The New Culture Wars: JDP Attacks Trans People to Prop Up Electoral Support

The New Culture Wars: JDP Attacks Trans People to Prop Up Electoral Support



The recent spate of attacks on trans rights by Jackie Doyle-Price are part of a larger strategy by the Tories to stoke a culture war and provide a cover for countless policies that meaningfully worsen the material conditions of their working-class voters. Dara O Cogaidhin argues Thurrock Labour should speak up and extend their solidarity to the trans community.

Tory MP Jackie Doyle-Price has become embroiled in a transphobia row sparked by a tweet about the Olympic weightlifter Laurel Hubbard. Following congratulations from the soap manufacturer Dove to Hubbard for becoming the first openly trans athlete in the Olympics, Doyle-Price waded in and petulantly tweeted: “There will be no more Dove for me”.

This has become a consistent pattern of behaviour for Doyle-Price who has history making extremely homophobic and transphobic comments. She previously slammed the LGBT+ movement as “dangerous”, described the movement for trans rights as “regressive”, and even alleged to be a defender of lesbians though she voted against same-sex marriage in 2013.

Doyle-Price’s insidiously toxic remarks on the supposed idea that young people are being pressurised into medical changes is about marking gender variance as undesirable, even shameful. The anti-trans narratives of Doyle-Price, the Tories and their aligned media (e.g. Spectator, Times, Telegraph) is part of a new ‘culture war’ deflecting attention away from rising poverty, declining mobility and increasing cuts in public services.
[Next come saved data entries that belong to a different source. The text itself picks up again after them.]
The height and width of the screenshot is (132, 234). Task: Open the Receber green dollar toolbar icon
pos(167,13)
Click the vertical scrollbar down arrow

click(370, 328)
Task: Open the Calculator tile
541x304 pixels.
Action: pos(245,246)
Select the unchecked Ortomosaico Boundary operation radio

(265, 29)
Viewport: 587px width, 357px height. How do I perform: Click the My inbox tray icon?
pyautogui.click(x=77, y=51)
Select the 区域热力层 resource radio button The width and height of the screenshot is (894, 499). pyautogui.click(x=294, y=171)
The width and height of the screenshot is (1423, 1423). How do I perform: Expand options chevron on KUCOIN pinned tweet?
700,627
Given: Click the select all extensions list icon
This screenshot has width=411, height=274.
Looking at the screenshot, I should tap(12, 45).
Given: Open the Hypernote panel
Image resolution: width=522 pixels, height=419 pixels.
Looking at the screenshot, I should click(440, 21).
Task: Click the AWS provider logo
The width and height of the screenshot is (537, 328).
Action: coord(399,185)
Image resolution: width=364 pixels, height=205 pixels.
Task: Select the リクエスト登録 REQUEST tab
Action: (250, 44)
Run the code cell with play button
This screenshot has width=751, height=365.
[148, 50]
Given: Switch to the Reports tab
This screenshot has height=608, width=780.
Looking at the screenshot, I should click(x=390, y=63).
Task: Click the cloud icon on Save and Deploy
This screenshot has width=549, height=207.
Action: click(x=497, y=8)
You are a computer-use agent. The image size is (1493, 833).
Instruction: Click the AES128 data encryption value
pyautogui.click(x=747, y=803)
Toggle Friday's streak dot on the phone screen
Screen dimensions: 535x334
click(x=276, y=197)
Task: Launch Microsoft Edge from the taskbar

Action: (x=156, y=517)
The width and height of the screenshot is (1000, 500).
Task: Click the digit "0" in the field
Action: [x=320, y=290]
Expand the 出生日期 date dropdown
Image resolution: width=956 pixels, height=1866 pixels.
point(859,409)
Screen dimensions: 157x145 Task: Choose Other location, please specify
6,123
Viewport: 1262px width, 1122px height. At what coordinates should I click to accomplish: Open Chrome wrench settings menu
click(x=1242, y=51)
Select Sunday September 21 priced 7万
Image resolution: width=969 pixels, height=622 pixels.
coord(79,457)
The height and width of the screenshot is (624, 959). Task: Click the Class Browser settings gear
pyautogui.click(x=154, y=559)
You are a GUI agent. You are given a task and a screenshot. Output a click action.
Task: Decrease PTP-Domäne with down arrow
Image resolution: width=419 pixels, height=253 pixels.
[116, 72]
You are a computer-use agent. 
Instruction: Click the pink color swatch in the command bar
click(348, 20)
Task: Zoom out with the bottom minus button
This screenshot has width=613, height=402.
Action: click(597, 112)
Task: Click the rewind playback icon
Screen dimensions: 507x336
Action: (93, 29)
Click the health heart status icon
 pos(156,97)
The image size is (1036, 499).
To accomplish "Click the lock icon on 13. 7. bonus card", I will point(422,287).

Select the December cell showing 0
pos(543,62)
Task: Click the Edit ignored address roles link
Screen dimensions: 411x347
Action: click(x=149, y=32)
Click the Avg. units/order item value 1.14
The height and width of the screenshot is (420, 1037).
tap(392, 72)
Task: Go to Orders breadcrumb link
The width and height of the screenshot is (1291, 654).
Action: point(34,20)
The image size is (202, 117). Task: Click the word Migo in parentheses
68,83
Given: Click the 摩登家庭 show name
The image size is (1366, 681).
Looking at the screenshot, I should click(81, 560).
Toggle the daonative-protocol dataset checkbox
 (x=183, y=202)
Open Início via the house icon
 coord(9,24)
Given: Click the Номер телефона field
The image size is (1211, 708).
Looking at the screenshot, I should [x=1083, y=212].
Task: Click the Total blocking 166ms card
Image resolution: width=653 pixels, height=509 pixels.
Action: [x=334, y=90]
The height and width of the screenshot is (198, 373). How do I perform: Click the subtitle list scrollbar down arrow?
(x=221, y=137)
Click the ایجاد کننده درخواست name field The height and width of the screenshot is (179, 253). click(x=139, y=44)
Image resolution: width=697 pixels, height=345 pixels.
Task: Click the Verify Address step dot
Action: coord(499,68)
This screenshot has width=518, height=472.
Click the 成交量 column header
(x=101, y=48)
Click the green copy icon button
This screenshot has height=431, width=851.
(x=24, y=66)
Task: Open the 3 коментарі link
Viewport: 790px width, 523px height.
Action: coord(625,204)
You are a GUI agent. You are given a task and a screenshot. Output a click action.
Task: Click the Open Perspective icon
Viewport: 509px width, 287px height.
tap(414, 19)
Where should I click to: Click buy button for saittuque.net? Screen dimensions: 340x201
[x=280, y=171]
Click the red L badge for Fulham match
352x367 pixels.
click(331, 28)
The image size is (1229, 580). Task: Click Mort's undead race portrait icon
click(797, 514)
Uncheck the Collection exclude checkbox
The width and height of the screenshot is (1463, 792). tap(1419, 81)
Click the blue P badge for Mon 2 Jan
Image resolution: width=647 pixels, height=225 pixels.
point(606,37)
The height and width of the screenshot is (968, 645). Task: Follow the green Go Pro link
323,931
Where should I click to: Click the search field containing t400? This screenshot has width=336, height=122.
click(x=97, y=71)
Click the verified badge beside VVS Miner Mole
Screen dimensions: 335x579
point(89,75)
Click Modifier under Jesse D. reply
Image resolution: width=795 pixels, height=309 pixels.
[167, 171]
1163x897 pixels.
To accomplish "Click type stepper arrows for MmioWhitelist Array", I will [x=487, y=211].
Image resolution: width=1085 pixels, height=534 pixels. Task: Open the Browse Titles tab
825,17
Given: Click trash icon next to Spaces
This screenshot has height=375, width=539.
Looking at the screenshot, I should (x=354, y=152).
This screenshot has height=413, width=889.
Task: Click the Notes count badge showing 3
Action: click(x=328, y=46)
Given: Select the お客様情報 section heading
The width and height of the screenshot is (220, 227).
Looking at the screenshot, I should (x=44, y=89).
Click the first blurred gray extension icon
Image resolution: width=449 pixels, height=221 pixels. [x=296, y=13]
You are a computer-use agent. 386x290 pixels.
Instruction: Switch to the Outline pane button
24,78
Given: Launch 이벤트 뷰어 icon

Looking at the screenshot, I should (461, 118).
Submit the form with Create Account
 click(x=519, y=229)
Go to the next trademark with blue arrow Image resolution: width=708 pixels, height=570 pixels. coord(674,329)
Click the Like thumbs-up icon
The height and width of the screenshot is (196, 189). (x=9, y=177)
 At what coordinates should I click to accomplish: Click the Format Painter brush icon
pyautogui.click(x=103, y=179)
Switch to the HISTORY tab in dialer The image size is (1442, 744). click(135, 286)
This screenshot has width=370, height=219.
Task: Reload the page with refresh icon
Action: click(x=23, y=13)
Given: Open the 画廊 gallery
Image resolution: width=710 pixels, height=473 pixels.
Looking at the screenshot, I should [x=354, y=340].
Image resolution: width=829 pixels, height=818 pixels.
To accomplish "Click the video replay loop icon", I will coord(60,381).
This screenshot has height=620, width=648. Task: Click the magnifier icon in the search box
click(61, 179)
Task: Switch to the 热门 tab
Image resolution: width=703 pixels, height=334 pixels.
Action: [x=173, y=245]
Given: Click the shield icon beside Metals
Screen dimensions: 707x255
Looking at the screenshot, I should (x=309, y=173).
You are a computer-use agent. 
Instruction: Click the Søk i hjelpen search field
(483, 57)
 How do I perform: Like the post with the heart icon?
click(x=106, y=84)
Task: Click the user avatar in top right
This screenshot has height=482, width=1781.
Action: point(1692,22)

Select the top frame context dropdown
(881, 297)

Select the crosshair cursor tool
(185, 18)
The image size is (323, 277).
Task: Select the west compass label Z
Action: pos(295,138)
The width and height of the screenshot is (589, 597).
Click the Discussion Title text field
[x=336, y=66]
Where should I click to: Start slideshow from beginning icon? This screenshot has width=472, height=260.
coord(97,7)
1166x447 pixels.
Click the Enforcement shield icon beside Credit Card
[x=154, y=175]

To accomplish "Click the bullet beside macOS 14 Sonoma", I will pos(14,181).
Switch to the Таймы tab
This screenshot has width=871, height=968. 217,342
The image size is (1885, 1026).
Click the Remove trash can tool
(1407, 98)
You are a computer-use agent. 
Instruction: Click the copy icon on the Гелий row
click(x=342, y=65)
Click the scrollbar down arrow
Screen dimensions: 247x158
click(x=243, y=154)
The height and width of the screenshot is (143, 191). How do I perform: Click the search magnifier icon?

Nowhere are these deteriorating living conditions more acutely felt than in Thurrock, where more than 11,000 children live in poverty and the unemployment rate has risen to 7%. The only coherent strategy for Doyle-Price – who has failed to deliver anything tangible for the borough – is to create a ‘moral panic’ about transgender youth now that the long, divisive battle over Brexit has finally been resolved.

Amid rising transphobic hate crimes, quadrupling over the past 5 years, the Tory government announced last year that it is ruling out proposed changes to the Gender Recognition Act (GRA) which would have made it easier for transgender people to have their gender legally recognised. The Tories ignored a 2018 public consultation in which, out of 102,818 responses, 64% said that the requirement of a diagnosis of gender dysphoria should be done away with.

As Amnesty, Liberty and Human Rights Watch responded in a joint statement, this was a “missed opportunity to ensure that the law kept pace with human rights standards”. This right to gender self-identification already exists in Ireland, Malta and Denmark. Instead, the Tories decided not to act upon the public consultation in order to shore up support with their reactionary base.

Thus far, no public representative of Thurrock Labour has responded to Doyle-Price’s repeated smears against the trans community and the LGBT+ movement. Unfortunately, it is becoming increasingly clear councillors have no intention of taking a public stand in defence of trans rights.

While it could be argued their silence is part of a broader strategy to win socially conservative, “left-behind” voters in Thurrock, that would be giving them too much credit. A cursory search of local media outlets has revealed not a single criticism – on any issue – of Doyle-Price since she was re-elected in 2019. This failure of opposition is a total abdication of political responsibility.

While Thurrock Labour refuses to hold Doyle-Price to account, school pupils at Harris Academy in Ockendon demonstrated no such hesitancy. They garnered newspaper headlines and widespread praise when they challenged her refusal to support Black Lives Matters during their school assembly. Unable to withstand the criticism of her gross misrepresentations of BLM, she was reportedly asked to leave the school.

As socialists, our core aim should be to fight for a society where everyone can live happily, safely and have their material needs met. The Labour Party and the entire trade union movement must organise to resist attacks on the trans community and live up to the principles of inclusion and solidarity. When a Labour MP like Rosie Duffield disregards the existence of transgender people by claiming “only women have a cervix”, there should be zero tolerance for her dangerous scapegoating. Not only is there no conflict between trans rights and women’s rights, but they are part of the same struggle against gender and sexual oppression which structure capitalist society.